There, I saw it, a flicker of something across his dark expression that told me my words had settled into him. “She’s the enemy. If she dies the Hand will hardly pay it any mind. Her body would only join the piles growing in honour of his name.”
“You’re wrong, and you’re lying.”
“Attentive little thing you are.” Duncan smiled, flashing straight white teeth. “I’m impressed.”
“From my understanding, the Hand likes to collect fey with raw power. If you let Althea die, you prevent him from obtaining a fey with the ability to burn this party of Hunters and the acres of land around us with a single thought. Would you truly keep someone with such abilities from him?”
Duncan stopped beside me. My neck ached as I kept my stare on him, not wanting to show defeat by looking away.
There was a weighty moment of silence between us, Duncan studying me through narrowed eyes just as I studied him.
Then he looked at someone behind me. “Change our course to Finstock.”

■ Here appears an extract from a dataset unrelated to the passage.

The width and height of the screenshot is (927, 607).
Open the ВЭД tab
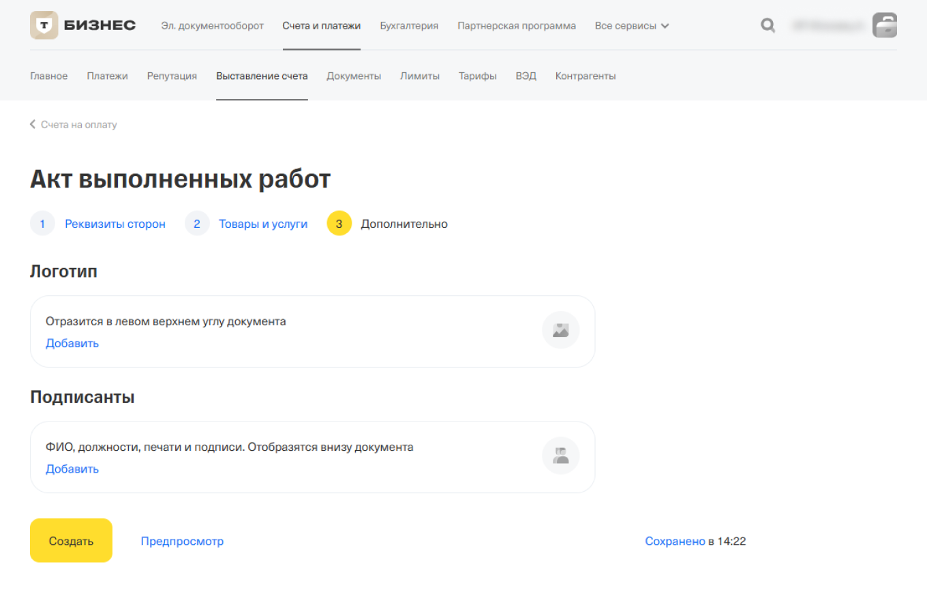pyautogui.click(x=526, y=76)

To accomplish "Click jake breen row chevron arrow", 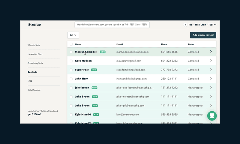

“But General Rackley, it will add days onto our journey,” the Hunter replied with a light voice overspilling with hesitation. Clearly he wanted to speak up against Duncan, and I could understand why.
Duncan’s face pinched into a frown, his lips curling back from his teeth as though he was a beast that longed for flesh. “I didn’t ask for your opinion, Novice. I gave you a command, follow it.”
“Apologies, General Rackley.”
Duncan turned his attention back to me. “I will see that she is cared for. I wouldn’t want her bleeding out on the Hand’s carpet, that’s no way for a greeting now, is it?”
Shock vibrated through my bones, and all I could think to say back to him were two words that tasted wrong in my mouth. “Thank you.”
Duncan winced as my thanks settled over him. The expression pulled at the scar beneath his eye, making it look hollow as it etched deeper into his skin. “Don’t thank me yet. Where I’m about to take you, you will soon wish to be put back in this cage no matter who is dying within it.”
With that, Duncan smacked a palm onto the cage. It jolted forward. And once again we were on the move. All the while I watched Duncan as he disappeared into the darkness, as if he belonged to it.